Una obra de vanguardia rompe el molde, exhibe su singularidad. Un producto de género, en cambio, precisa del empleo del mayor esfuerzo para producir sus efectos porque se presenta como otro eslabón de una larga cadena cuyas relaciones uno puede sopesar y comparar.
Así, por ejemplo, en la adolescencia, en una retrospectiva de Kurosawa, quedé fascinado por Los siete samurais, filmada en 1956. Años más tarde, sin saber cuál era el antecedente y cuál el consecuente, vi Los siete magníficos, de John Sturges. De las dos películas recuerdo el argumento común (un pueblo de labradores contrata a unos guerreros –o pistoleros– para que exterminen a unos criminales que les roban el fruto de sus cosechas). En el conjetural cotejo que podía procurar mi desmemoria, el original japonés parecía mucho mejor, pero su versión americana tenía un momento extraordinario que tal vez fuera un añadido. Un pistolero alcohólico (Robert Vaughn), está en el bar del pueblo considerando melancólicamente la posibilidad de huir antes de que la banda de forajidos ataque a los agricultores mexicanos que son sus contratantes.
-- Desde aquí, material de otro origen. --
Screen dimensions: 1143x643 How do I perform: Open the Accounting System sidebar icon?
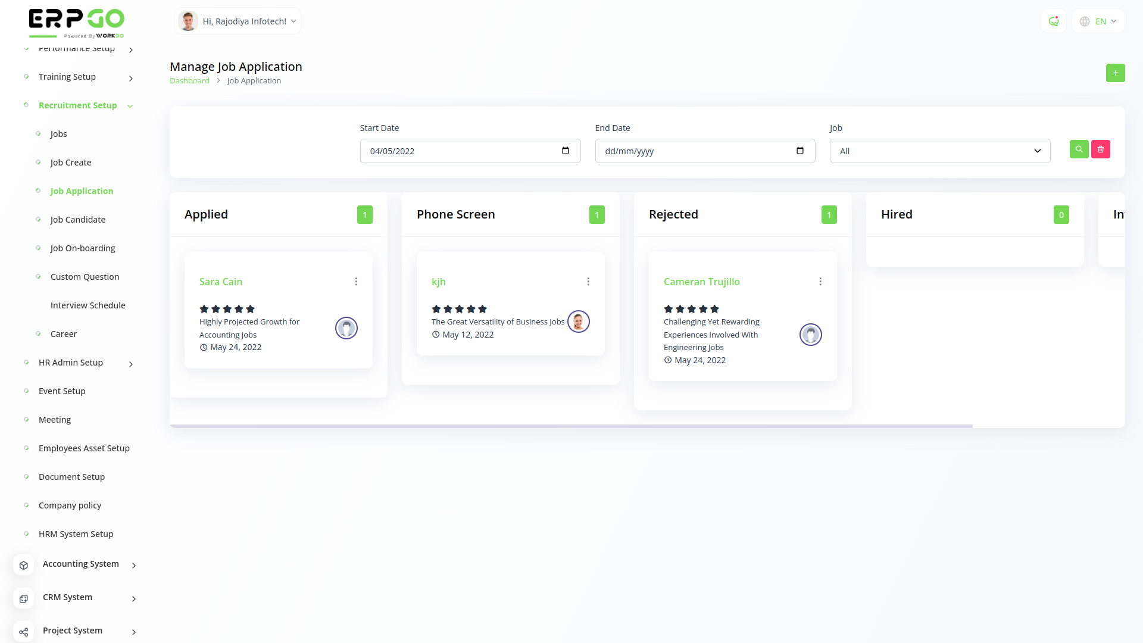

Dice que él ya no es el que era, que el pulso le tiembla y no podrá acertar con los disparos. Para probarlo, lanza su mano sobre la mesa sucia y llena de moscas, cierra el puño y luego lo abre. Ha capturado tres moscas. Su interlocutor, maravillado, elogia su velocidad, le dice que nunca vio algo así. Vaughn contesta: “Antes podía atrapar siete”.
Por supuesto, me desvié de lo que quería contar.